■ **What you will do**:
What you return must match the records word for word, except that pictures are dropped.

===

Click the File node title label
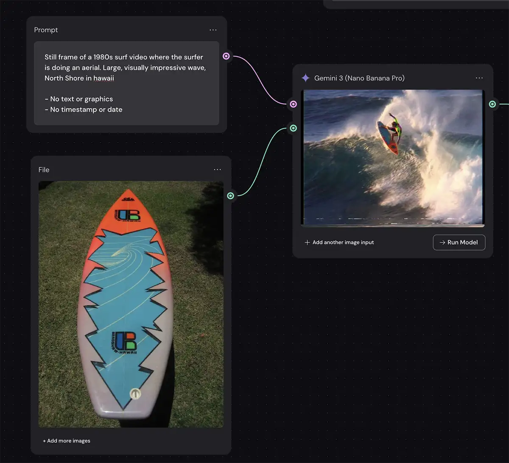Viewport: 509px width, 463px height. point(44,170)
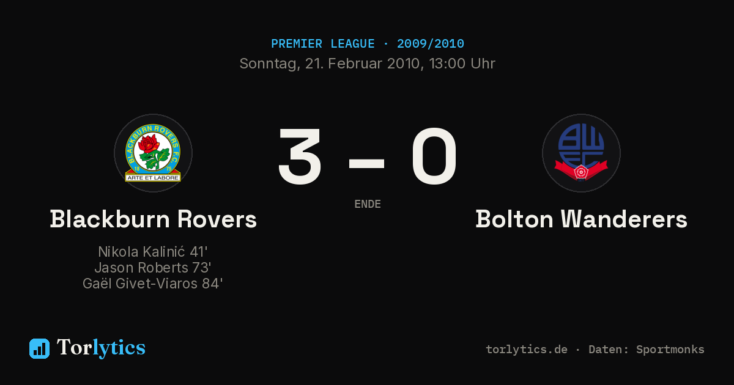Select the Torlytics brand wordmark

coord(101,348)
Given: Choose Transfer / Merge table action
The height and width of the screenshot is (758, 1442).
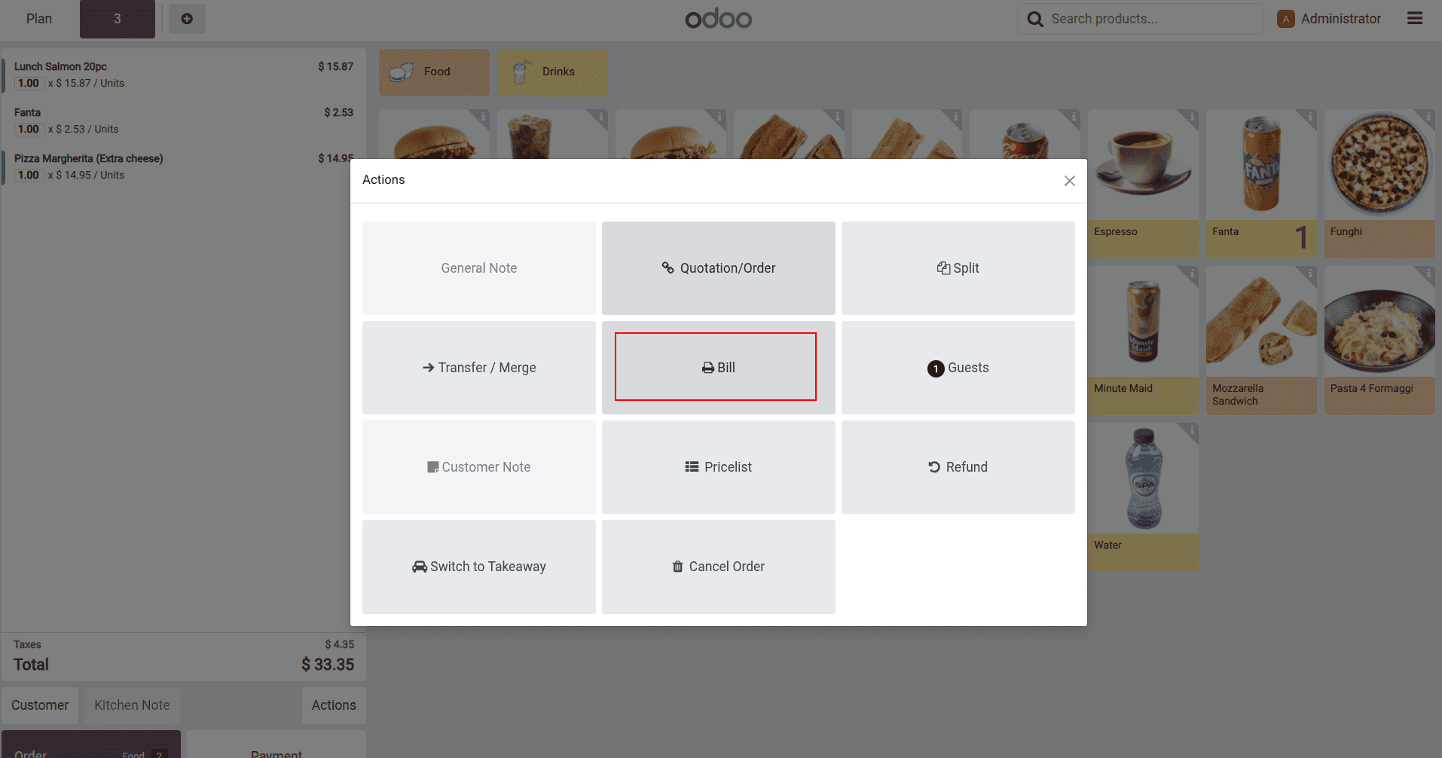Looking at the screenshot, I should coord(478,368).
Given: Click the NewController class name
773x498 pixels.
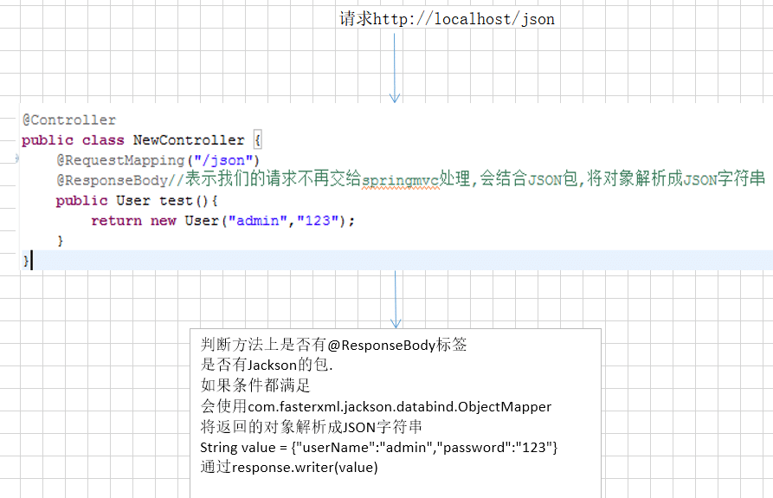Looking at the screenshot, I should pos(189,139).
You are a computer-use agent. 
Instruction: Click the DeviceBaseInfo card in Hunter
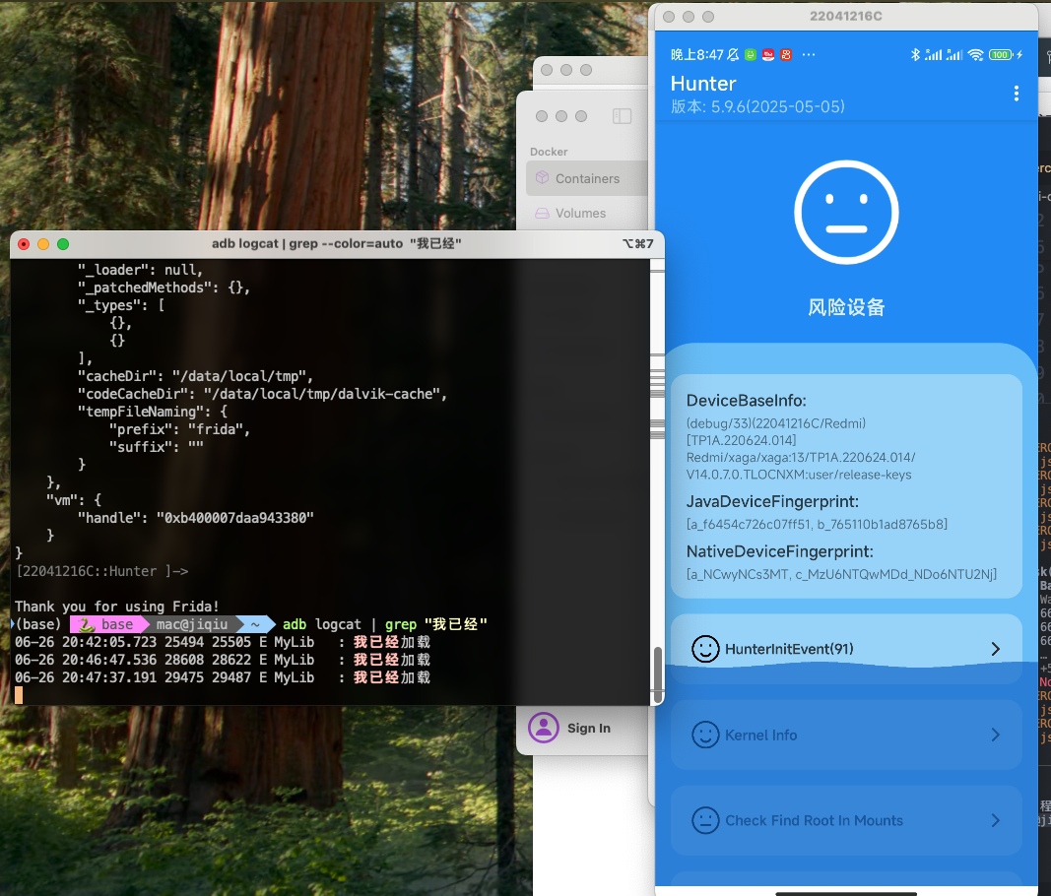(846, 486)
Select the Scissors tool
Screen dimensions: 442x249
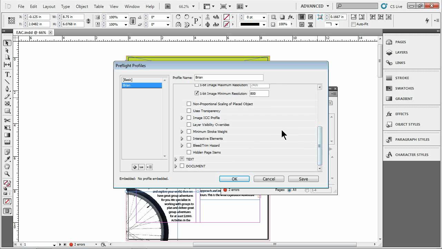[x=7, y=120]
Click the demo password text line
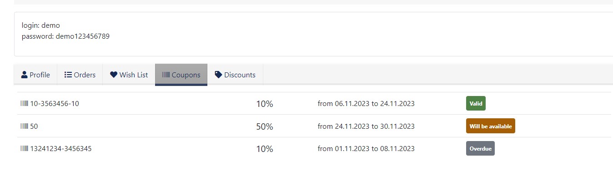 [x=65, y=36]
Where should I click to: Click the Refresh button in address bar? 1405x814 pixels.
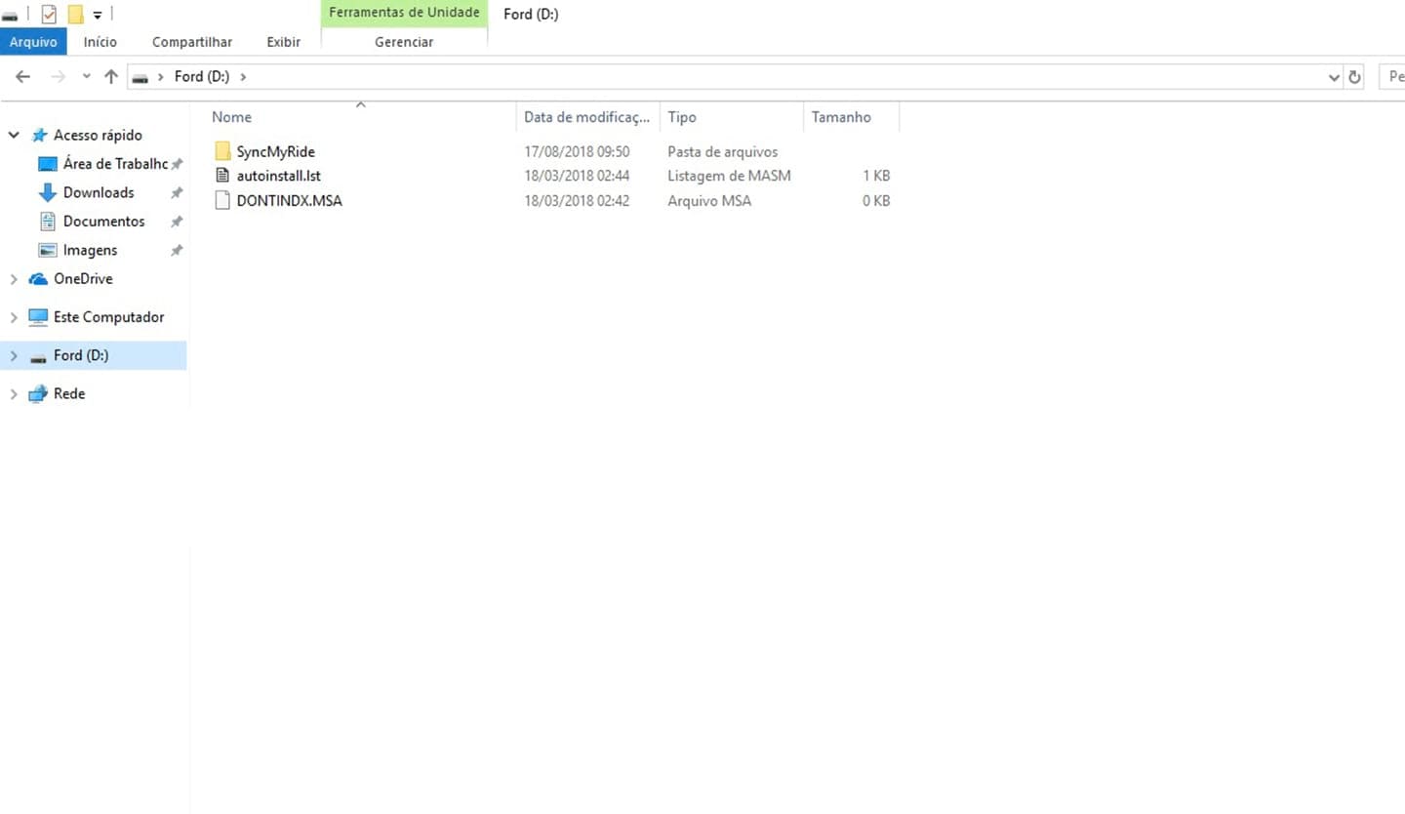pyautogui.click(x=1354, y=77)
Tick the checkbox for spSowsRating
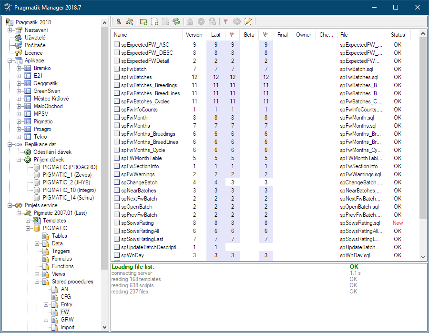This screenshot has height=333, width=429. click(117, 222)
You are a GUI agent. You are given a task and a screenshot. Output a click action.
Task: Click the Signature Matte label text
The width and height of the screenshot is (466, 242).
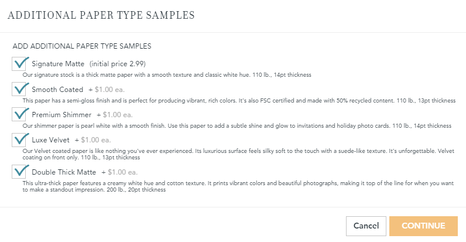[58, 64]
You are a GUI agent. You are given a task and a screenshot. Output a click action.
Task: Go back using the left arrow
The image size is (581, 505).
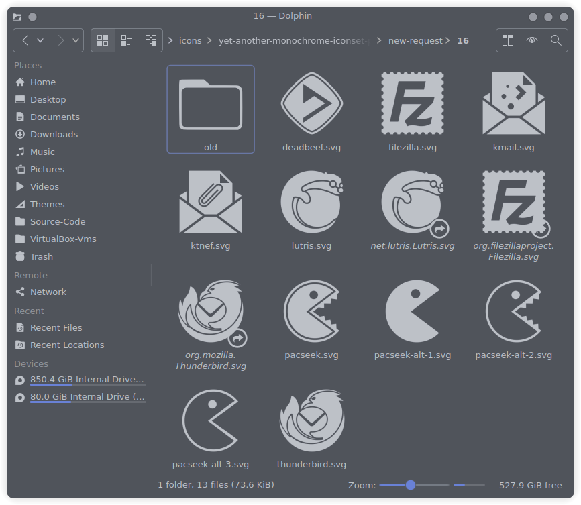[25, 40]
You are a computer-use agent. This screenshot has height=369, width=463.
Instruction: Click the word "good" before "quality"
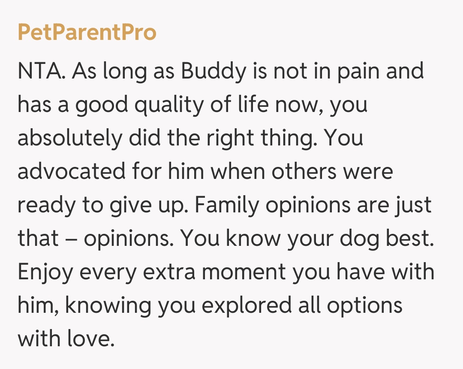tap(102, 104)
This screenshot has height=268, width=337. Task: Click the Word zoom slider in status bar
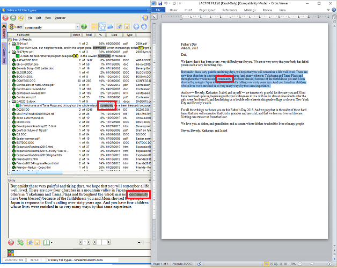(x=311, y=264)
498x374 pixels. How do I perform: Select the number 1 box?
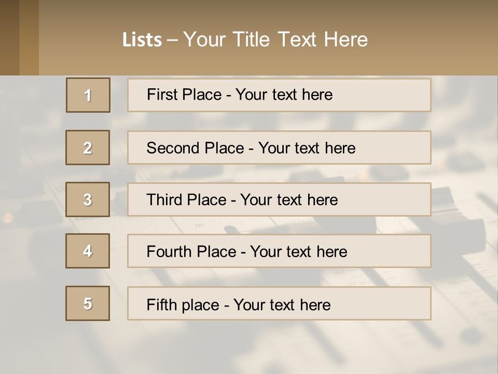(88, 95)
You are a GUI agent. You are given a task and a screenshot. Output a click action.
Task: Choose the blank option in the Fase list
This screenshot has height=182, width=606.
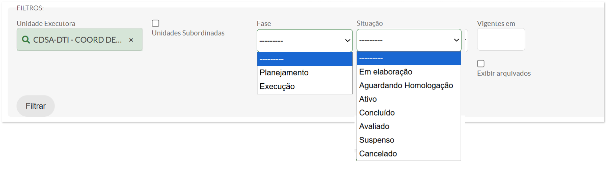tap(304, 59)
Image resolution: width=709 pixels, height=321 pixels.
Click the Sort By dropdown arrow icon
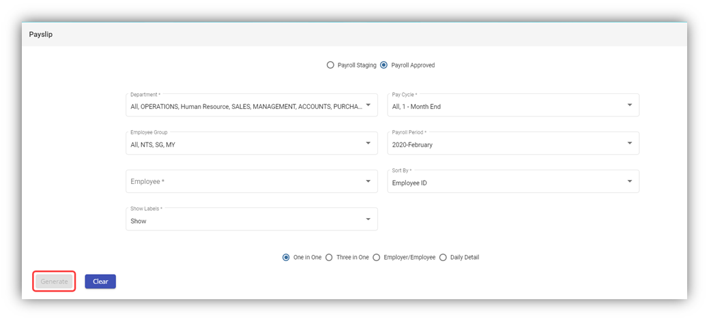[629, 181]
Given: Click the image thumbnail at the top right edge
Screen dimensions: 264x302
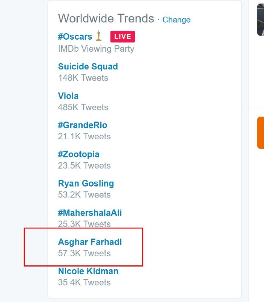Looking at the screenshot, I should tap(260, 18).
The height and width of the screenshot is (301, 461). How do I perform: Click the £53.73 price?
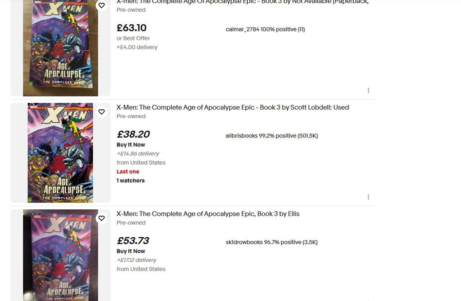[133, 241]
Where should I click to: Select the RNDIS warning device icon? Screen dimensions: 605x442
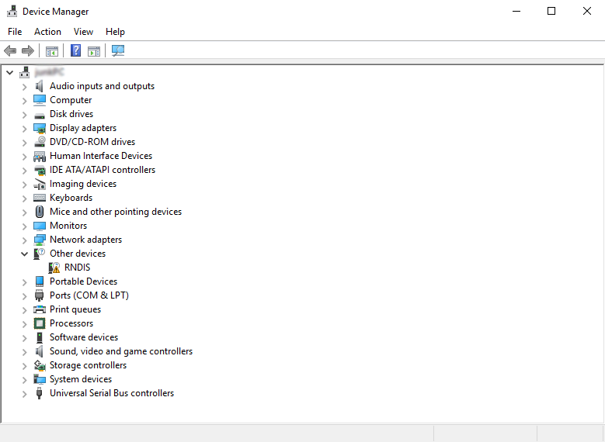54,268
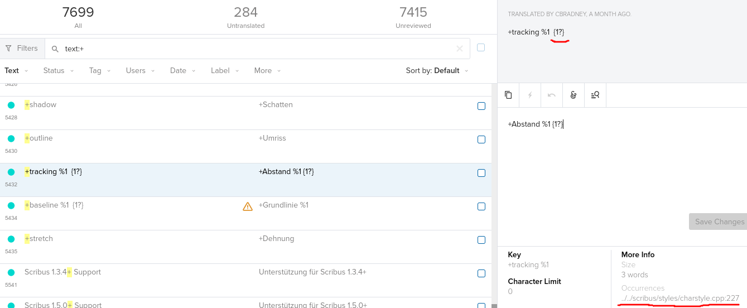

===

■ **Answer space**:
Click the File node title label
Viewport: 509px width, 463px height. point(44,170)
Select the Torlytics brand wordmark

coord(101,348)
Given: Choose Transfer / Merge table action
The height and width of the screenshot is (758, 1442).
Looking at the screenshot, I should coord(478,368).
Given: Click the NewController class name
773x498 pixels.
Looking at the screenshot, I should pos(189,139).
You are a computer-use agent. 
Instruction: Click the DeviceBaseInfo card in Hunter
(846, 486)
Select the Scissors tool
Screen dimensions: 442x249
[x=7, y=120]
Click the demo password text line
 [x=65, y=36]
Where should I click to: Click the Refresh button in address bar? 1405x814 pixels.
pyautogui.click(x=1354, y=77)
Tick the checkbox for spSowsRating
This screenshot has height=333, width=429. click(117, 222)
You are a GUI agent. You are given a task and a screenshot. Output a click action.
Task: Click the Signature Matte label text
The width and height of the screenshot is (466, 242).
[58, 64]
You are a GUI agent. You are given a task and a screenshot. Output a click action.
Task: Go back using the left arrow
The image size is (581, 505).
[25, 40]
You are a computer-use agent. This screenshot has height=369, width=463.
Instruction: Click the word "good" before "quality"
tap(102, 104)
This screenshot has height=268, width=337. Task: Click the Word zoom slider in status bar
(x=311, y=264)
498x374 pixels. How do I perform: Select the number 1 box?
(88, 95)
You are a GUI agent. You are given a task and a screenshot. Output a click action.
Task: Choose the blank option in the Fase list
This screenshot has height=182, width=606.
tap(304, 59)
Image resolution: width=709 pixels, height=321 pixels.
Click the Sort By dropdown arrow icon
[629, 181]
Given: Click the image thumbnail at the top right edge
Screen dimensions: 264x302
Looking at the screenshot, I should tap(260, 18).
The height and width of the screenshot is (301, 461). How do I perform: Click the £53.73 price?
[133, 241]
Where should I click to: Select the RNDIS warning device icon? Screen dimensions: 605x442
54,268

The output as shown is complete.